As a consequence, the best options are no longer available to us. Solutions like free testing only begin to address a problem that got worse and more complicated, and largely because Trump didn’t want to know how serious it was and didn’t care.
This business of not caring has been around since he took office. In the years preceding the virus, Trump dismantled every plan we had for foreseeing and preparing for severe medical crises. He spent the bulk of three years gutting the Affordable Care Act, which is the closest to a healthcare system this country has seen.
But now, epidemics and pandemics remind us of the value of a public healthcare policy and infrastructure. The worst thing for those of us who actually value life is in knowing that wasted time may put doctors in the position of deciding who lives and who dies. People will die not because of the illness but because of the treatment that was denied because we weren’t ready.
A comprehensive public health plan could have contained the virus sooner. We would still have some deaths, we would still have school closings and social distancing, but we would have a handle on the problem sooner. The economic consequences stemming from the Trump administration’s incompetence would have been minimal, if any.
Instead, we weren’t ready. We weren’t ready because a medical crisis came at an inconvenient time for Donald Trump. We weren’t ready because Donald Trump let his bigotry take over.
While most of these delays make the case for competency and compassion in the White House, universal healthcare would make testing available to anyone who needs it. And while most of the emphasis is on the cost benefit analysis, that’s only part of it. Universal healthcare assumes that healthcare is a right, not merely a privilege for people who can afford it.
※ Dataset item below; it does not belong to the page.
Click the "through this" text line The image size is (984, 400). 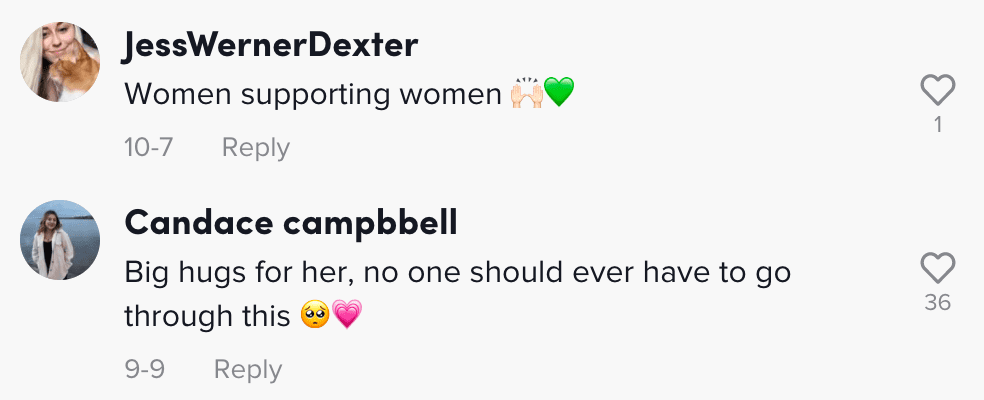(207, 316)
Built into that assumption is the realization that in cases of contagious diseases, protecting all people’s health would benefit all of us. We are seeing this in economics while daily life shuts down around the world. Just look at the list of industries likely to be affected. And layoffs start at the bottom, where people can afford it the least, and are unlikely to have paid leave and decent healthcare. That means consumer spending goes down and so on and so on.
Other industrialized countries recognized the nexus between healthcare security and productivity. It’s why even conservative political parties in those countries are on board with a single-payer healthcare system.
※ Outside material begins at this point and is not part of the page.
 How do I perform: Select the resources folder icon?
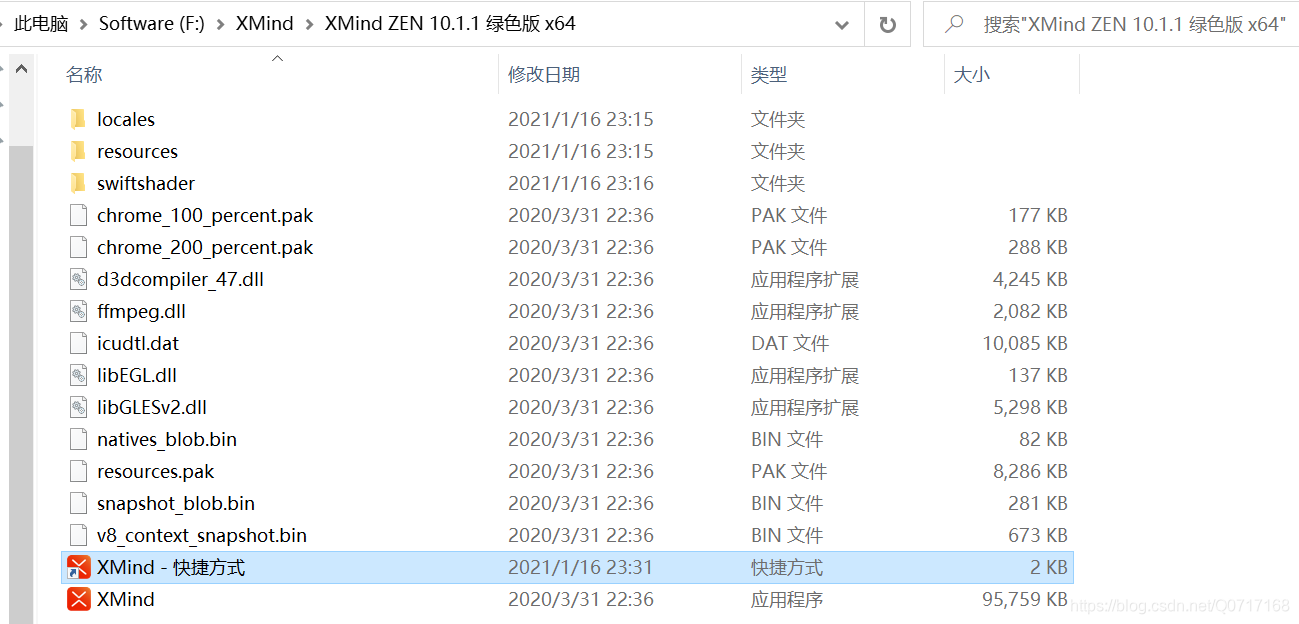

We have a chance to see how it could work in America, thanks to Congresswoman Katie Porter’s follow up to a letter she and Congresswoman Ayanna Pressley wrote to CDC Director Dr. Robert Redfield in advance of the hearing.
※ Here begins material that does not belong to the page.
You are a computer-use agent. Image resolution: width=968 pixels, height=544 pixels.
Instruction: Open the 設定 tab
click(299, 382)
They outlined the commitments already made during congressional testimony to assure that testing would be available to all.
“In the midst of global pandemic, fear of surprise medical bills and financial ruin will only lead to more devastation and harm to the global community.”
The letter was co-signed by several members of Congress: Rosa DeLauro, Lauren Underwood, Joseph P. Kennedy III, and Pramila Jayapal.
These members of Congress saw a chance to test universal healthcare, and it’s because Trump messed up every step of the way. Our jaws may drop at the cost, not to mention the costs for sick pay, food security and other programs needed to contain the virus and eventually bring it to an end. The fact is we either pay this now or much more later.
We can use this time to see if there are policy steps we can leave in place for future emergency situations like this one. A universal healthcare system, one with solid crisis planning, isn’t just about people getting free stuff. Rich and poor alike will benefit. At the very least, people who already have jobs with sick leave or telecommuting won’t be at risk from encountering someone who couldn’t afford to be tested or take steps to avoid spreading the virus. This is about everyone being safer.